[Task to complete] In the listing below, find each line with the string "will" and report it.

[Records provided]
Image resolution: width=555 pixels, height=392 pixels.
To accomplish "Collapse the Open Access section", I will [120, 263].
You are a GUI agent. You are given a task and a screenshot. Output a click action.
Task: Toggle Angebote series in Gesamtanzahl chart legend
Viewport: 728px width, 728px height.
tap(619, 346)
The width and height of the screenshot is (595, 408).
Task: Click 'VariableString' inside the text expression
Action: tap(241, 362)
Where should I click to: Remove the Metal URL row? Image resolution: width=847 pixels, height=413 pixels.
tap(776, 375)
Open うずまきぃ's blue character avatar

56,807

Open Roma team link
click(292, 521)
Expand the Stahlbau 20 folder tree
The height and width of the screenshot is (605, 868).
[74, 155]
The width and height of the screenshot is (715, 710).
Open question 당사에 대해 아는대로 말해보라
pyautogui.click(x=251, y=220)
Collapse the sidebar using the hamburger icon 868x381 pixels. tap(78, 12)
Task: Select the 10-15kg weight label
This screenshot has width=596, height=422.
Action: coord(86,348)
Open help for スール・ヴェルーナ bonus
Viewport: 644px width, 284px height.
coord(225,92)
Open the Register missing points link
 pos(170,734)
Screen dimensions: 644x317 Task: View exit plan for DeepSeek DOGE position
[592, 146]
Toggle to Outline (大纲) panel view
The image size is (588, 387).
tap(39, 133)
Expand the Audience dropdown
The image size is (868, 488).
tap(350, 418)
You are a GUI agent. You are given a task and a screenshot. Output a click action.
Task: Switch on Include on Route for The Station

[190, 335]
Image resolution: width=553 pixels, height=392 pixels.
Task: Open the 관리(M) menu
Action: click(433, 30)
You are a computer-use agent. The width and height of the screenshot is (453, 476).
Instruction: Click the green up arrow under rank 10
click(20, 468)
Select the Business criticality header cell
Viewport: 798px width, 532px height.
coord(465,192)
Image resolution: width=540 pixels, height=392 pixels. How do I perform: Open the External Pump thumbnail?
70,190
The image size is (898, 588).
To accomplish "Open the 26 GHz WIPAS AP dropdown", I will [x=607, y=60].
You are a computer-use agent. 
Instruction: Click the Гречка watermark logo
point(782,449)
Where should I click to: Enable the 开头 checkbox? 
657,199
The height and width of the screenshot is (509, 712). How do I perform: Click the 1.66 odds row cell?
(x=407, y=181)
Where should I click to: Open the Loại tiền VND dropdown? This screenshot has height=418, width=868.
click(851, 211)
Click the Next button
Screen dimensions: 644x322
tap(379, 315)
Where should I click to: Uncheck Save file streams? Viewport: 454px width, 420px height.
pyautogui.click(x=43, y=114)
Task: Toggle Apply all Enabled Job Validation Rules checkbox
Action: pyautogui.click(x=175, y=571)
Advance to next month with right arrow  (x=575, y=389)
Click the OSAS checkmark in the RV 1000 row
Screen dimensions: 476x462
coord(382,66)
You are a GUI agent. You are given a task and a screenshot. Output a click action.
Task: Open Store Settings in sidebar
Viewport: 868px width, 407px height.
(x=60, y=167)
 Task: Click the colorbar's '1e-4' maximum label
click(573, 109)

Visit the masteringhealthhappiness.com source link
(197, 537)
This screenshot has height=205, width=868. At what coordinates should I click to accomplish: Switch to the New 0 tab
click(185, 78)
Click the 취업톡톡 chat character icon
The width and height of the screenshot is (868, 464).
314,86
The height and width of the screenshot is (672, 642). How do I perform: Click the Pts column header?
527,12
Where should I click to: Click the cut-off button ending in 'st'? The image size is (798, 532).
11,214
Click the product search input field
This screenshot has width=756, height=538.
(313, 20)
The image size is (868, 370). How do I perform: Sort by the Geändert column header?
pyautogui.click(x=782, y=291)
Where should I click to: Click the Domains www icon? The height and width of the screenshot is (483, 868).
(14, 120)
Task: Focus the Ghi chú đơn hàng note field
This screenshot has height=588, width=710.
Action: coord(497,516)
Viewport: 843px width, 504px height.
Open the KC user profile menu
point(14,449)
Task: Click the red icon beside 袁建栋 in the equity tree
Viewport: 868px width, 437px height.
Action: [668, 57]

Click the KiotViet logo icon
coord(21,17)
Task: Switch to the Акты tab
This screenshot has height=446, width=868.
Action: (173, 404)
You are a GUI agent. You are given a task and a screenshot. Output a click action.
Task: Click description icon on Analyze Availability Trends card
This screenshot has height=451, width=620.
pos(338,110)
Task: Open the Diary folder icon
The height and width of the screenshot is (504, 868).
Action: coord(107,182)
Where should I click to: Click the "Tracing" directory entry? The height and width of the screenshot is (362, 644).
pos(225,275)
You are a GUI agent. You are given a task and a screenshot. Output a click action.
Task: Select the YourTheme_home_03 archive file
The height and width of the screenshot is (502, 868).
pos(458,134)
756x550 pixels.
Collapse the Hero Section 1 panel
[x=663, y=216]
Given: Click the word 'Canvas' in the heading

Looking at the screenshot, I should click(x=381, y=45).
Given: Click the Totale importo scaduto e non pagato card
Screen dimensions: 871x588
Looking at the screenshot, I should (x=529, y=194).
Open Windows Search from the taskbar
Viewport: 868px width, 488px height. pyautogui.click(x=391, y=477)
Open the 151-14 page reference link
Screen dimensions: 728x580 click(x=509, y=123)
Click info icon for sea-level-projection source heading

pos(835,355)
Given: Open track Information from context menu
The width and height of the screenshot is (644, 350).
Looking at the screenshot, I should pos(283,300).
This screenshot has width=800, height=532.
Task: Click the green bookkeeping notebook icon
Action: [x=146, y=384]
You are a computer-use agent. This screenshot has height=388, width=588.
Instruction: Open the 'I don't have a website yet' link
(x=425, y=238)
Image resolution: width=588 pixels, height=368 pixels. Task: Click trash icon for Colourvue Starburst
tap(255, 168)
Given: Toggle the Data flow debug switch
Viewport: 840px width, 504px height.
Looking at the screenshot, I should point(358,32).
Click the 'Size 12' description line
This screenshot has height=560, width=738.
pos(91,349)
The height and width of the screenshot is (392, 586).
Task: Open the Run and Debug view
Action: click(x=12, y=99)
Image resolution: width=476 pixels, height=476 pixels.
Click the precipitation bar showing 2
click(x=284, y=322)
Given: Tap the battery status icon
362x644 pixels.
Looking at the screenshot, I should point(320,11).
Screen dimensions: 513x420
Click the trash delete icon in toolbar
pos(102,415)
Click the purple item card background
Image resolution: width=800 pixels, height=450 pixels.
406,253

[Response]
To accomplish "Collapse the Open Access section", I will [120, 263].
To accomplish "Open the 26 GHz WIPAS AP dropdown", I will [x=607, y=60].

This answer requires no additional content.